Luckily I'm an auto tech and so mechanical work and fabrication don't freak me out. LOL.... I have decided to order the Hud-Son. Now I suck at the waiting portion of ordering new stuff lol.


----------



## BIG JAKE (May 19, 2017)

Reilly said:


> Luckily I'm an auto tech and so mechanical work and fabrication don't freak me out. LOL.... I have decided to order the Hud-Son. Now I suck at the waiting portion of ordering new stuff lol.
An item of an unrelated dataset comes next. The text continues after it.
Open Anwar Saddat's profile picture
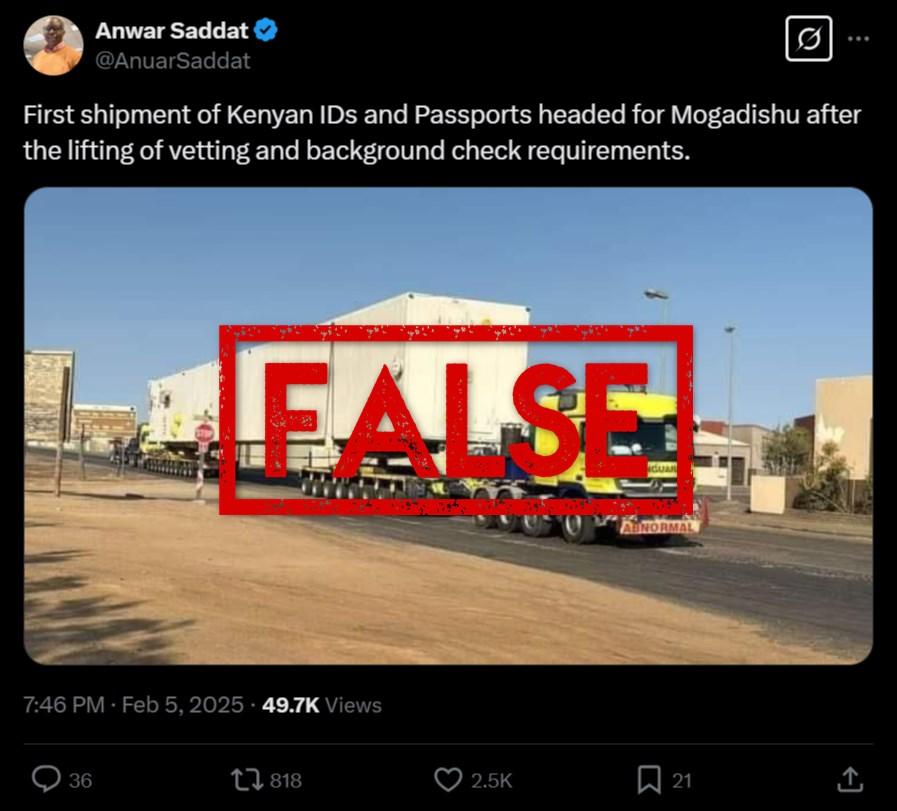Viewport: 897px width, 811px height. coord(53,45)
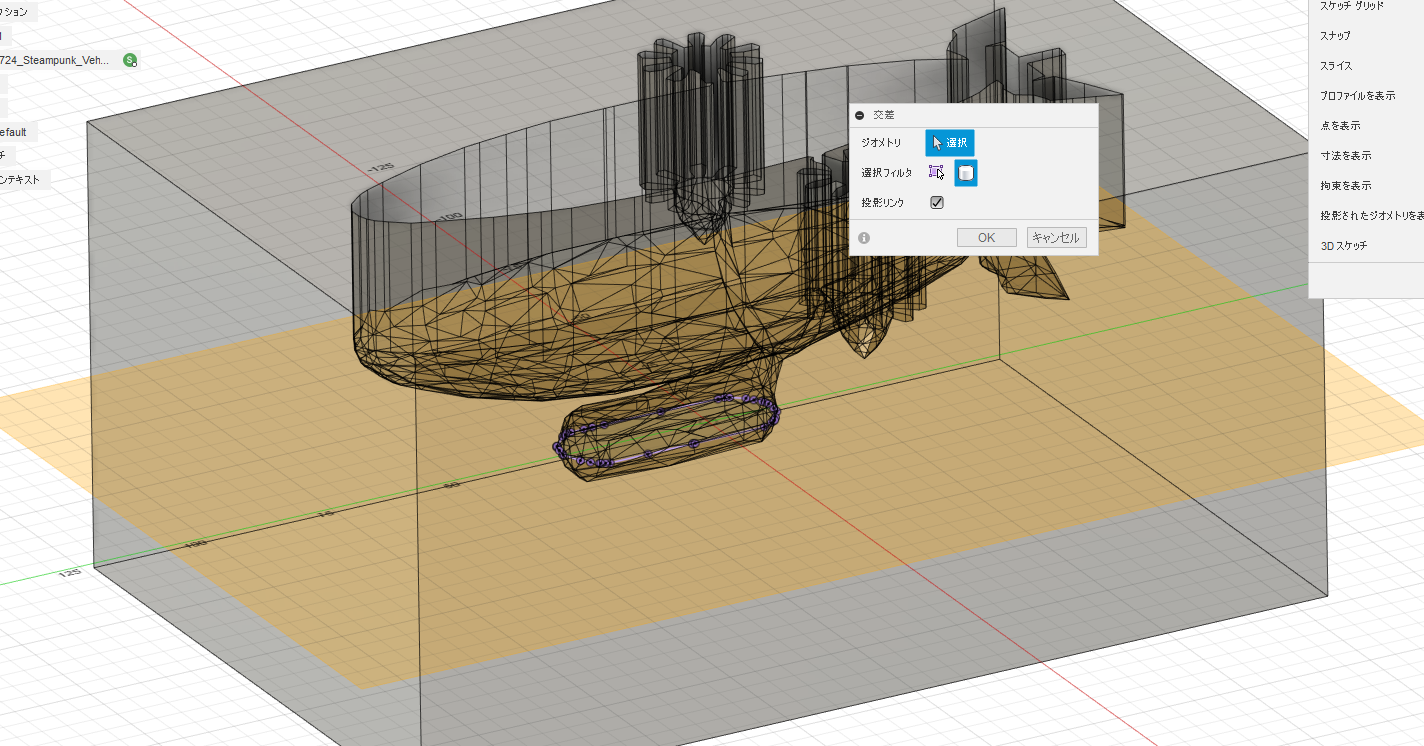Choose the solid body selection filter icon
The image size is (1424, 746).
click(965, 173)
Good choice Reilly you're going to love it


----------



## Reilly (May 19, 2017)

BIG JAKE said:


> Good choice Reilly you're going to love it



I think I will. I was hoping to order it yesterday, but looks like I have to wait until Monday now. Bummer!


----------



## Reilly (Jun 4, 2017)

Ok, so I got the Sawyer mill on Thursday.. I instantly got an "uh oh" feeling when I seen the box. Now this obviously wasn't a Hud-son issue, but the shipping company. Once I got the box opened I knew I was in for a long weekend lol...Let me give all of a small background of mine. I'm a 20 year GM and Toyota tech and I also dabble in custom machine work, so I'm not afraid much of mechanical work. I decided to build this setup on a trailer as I plan on taking the whole set up into my woods and processing the wood right there. The railing went easy. Now, I had watched the assembly video 3 times before even opening the box, plus read the assembly instructions twice. I will tell you it took me 9 hours to assemble the mill head unit to a ready to cut state. While watching the video I realize that I was under the assumption that you pretty much just bolt this thing together and make some measurements and go. Wrong! Every single piece of the mill had to be assembled, adjusted, readjusted.... It was a nightmare. I was very happy when by 9:30 pm Saturday night I was ready to set the mill on the rails. Early Sunday morning I got up, double checked everything, loaded up a log and off I went. All my frustrations were instantly gone when I had gone through my first log in less than 5 minutes. This thing is amazing! I ended up doing 9 logs total today in less than 3 hours. Most of the time spent is loading the logs. I am very happy with this mill and I hope it stays that way for many years to come!


----------



## 30DaysTDY (Jul 31, 2017)

Reilly said:


> Ok, so I got the Sawyer mill on Thursday.. I instantly got an "uh oh" feeling when I seen the box. Now this obviously wasn't a Hud-son issue, but the shipping company. Once I got the box opened I knew I was in for a long weekend lol...Let me give all of a small background of mine. I'm a 20 year GM and Toyota tech and I also dabble in custom machine work, so I'm not afraid much of mechanical work. I decided to build this setup on a trailer as I plan on taking the whole set up into my woods and processing the wood right there. The railing went easy. Now, I had watched the assembly video 3 times before even opening the box, plus read the assembly instructions twice. I will tell you it took me 9 hours to assemble the mill head unit to a ready to cut state. While watching the video I realize that I was under the assumption that you pretty much just bolt this thing together and make some measurements and go. Wrong! Every single piece of the mill had to be assembled, adjusted, readjusted.... It was a nightmare. I was very happy when by 9:30 pm Saturday night I was ready to set the mill on the rails. Early Sunday morning I got up, double checked everything, loaded up a log and off I went. All my frustrations were instantly gone when I had gone through my first log in less than 5 minutes. This thing is amazing! I ended up doing 9 logs total today in less than 3 hours. Most of the time spent is loading the logs. I am very happy with this mill and I hope it stays that way for many years to come!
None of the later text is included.